I grew up and spent a major part of my adult life in the U.S., where the legacy of slavery and apartheid was (and remains) a constant presence. Until my twenties I lived in Cudahy, Wisconsin, a working- and lower-middle class suburb of Milwaukee that, according to reliable reports, had the children of exactly one black family in its large public high school, which drew from a population of 20,000. (I did not attend the high school, and never saw those children with my own eyes.) Young children who had rarely, if ever, encountered a black person would call each other “nigger” as a joking insult. (I did not join in the racist language. My parents would not have tolerated it.) Blacks did not stay away from Cudahy because it would have been dangerous or uncomfortable for them to live there; they stayed away because it was unthinkable for them to live there. Even in my, relatively speaking, enlightened family, whose breadwinner was in the residential real estate business, no one found the absence of blacks in Cudahy at all peculiar.
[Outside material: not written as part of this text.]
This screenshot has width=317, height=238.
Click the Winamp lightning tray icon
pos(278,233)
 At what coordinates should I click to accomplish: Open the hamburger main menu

We do not have to ignore the remaining serious problems of race in the U.S. – highlighted by current brazen methods of suppressing minority voting in many states – to recognize that tremendous progress has been made.

Nelson Mandela’s impact was immeasurable both in the sense that we cannot judge with any precision how much the American Civil Rights movement gained strength from the protests against apartheid in South Africa, and in the sense that this impact was nevertheless undoubtedly very great. If anyone initially did not “get” racial injustice with respect to the 20th Century U.S., they usually got it about South Africa. If anyone initially did not get the heroism and nobility of American civil rights leaders, they usually got it about Nelson Mandela. He helped everyone see.